Para kultivator gempar, dan para Outsider gemetar batin karena perasaan firasat buruk yang kuat muncul di dalam diri mereka.
Penguasa Dao Outsider yang telah terpecah menjadi banyak inkarnasi gemetar, dan matanya bersinar dengan keheranan saat dia menatap cahaya itu. Penguasa Kekaisaran Outsider yang sedang bertarung melawan Ksitigarbha juga merasakan jantungnya berdebar kencang.
Begitu pula dengan Paragon Outsider Eegoo.

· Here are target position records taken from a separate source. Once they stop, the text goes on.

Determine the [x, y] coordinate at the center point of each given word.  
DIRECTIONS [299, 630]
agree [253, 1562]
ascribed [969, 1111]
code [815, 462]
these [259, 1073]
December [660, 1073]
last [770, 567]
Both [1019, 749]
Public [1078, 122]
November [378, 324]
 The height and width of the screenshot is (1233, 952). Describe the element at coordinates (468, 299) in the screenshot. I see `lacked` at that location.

Sebaliknya, Ksitigarbha, Sea Dream, dan berbagai Penguasa Gunung dan Laut tampaknya tiba-tiba terinspirasi, dan mengerahkan semua kekuatan yang mereka miliki untuk mencegah lawan Outsider mereka lolos dari pertempuran.
Raungan bergema, dan dentuman memenuhi udara. Ketika jumlah matahari kecil di sekitar Meng Hao meningkat menjadi 8.000, para kultivator di Gunung dan Laut Kedelapan akhirnya dapat melihat matahari di atas sana!
Baik kultivator maupun orang luar merasa seolah-olah pertempuran yang terjadi di Gunung dan Laut Kedelapan seperti batu penggiling raksasa yang menghancurkan mereka. Tapi kemudian, para kultivator memperhatikan cahaya terang itu, dan rahang mereka ternganga.
“Apa itu?”
“Bagaimana bisa tiba-tiba ada titik cahaya? Tunggu… itu naik ke langit dengan kecepatan luar biasa!”
“Mungkinkah itu semacam benda sihir? Sepertinya itu menuju ke… Surga Pertama?”
Saat kerumunan orang heboh, kakek Meng Hao, Penguasa Gunung dan Laut Kedelapan, tiba-tiba gemetar. Dia mendongak, dan ketika melihat cahaya itu, matanya tiba-tiba berkedip kaget.
“Aura Hao’er…. Itu Hao’er….” Dia menengadahkan kepalanya dan tertawa terbahak-bahak karena perasaan gembira yang tiba-tiba menyelimutinya. Saat dia terus mengamati titik cahaya yang naik, matanya mulai berbinar penuh antisipasi.
Tiba-tiba, jumlah matahari kecil di sekitar Meng Hao kembali meningkat drastis. Bukan lagi 8.000, melainkan 10.000. Cahaya dari 10.000 matahari kecil itu menyatu saat melesat menuju daratan di atas. Akhirnya… cahaya itu terlihat jelas di Gunung dan Laut Kesembilan!
Iblis Pil melihatnya, dan anggota Klan Fang melihatnya. Orang tua Meng Hao melihatnya, dan Nenek Meng beserta keluarganya melihatnya. Si Gemuk, Chen Fan, Fan Dong’er, Sun Hai, Fang Yu, dan semua orang yang dikenalnya… semua kultivator Gunung dan Laut Kesembilan dapat melihatnya.
Kobaran api perang berkobar sama panasnya di Gunung dan Laut Kesembilan seperti di tempat lain, dan pertempurannya sama berdarah dan sengitnya. Namun, begitu cahaya itu terlihat, orang-orang yang mengenal Meng Hao… dapat merasakan bahwa cahaya itu mengandung auranya!
“Itu… itu Meng Hao!!”
“Astaga! Bagaimana… bagaimana ini mungkin? Tunggu, kenapa melihat cahaya itu tiba-tiba membuatku teringat Meng Hao?!”
“Mungkinkah itu benar-benar Meng Hao!?!?”
Kerumunan orang meledak dalam keributan besar. Di Planet Surga Selatan, Shui Dongliu berdiri di puncak gunung itu, masih menatap langit. Tiba-tiba, dia mulai tertawa, tawa yang dipenuhi kebahagiaan dan antisipasi.
“Sepertinya aku memilih dengan tepat…. Dia yang akan mengatasi cobaan… Meng Hao.” Ekspresi hangat terlihat di wajah Shui Dongliu saat dia terus tertawa, dan berdiri di sana, menunggu.
Saat ini, semua kultivator di seluruh Sembilan Gunung dan Lautan sedang menyaksikan.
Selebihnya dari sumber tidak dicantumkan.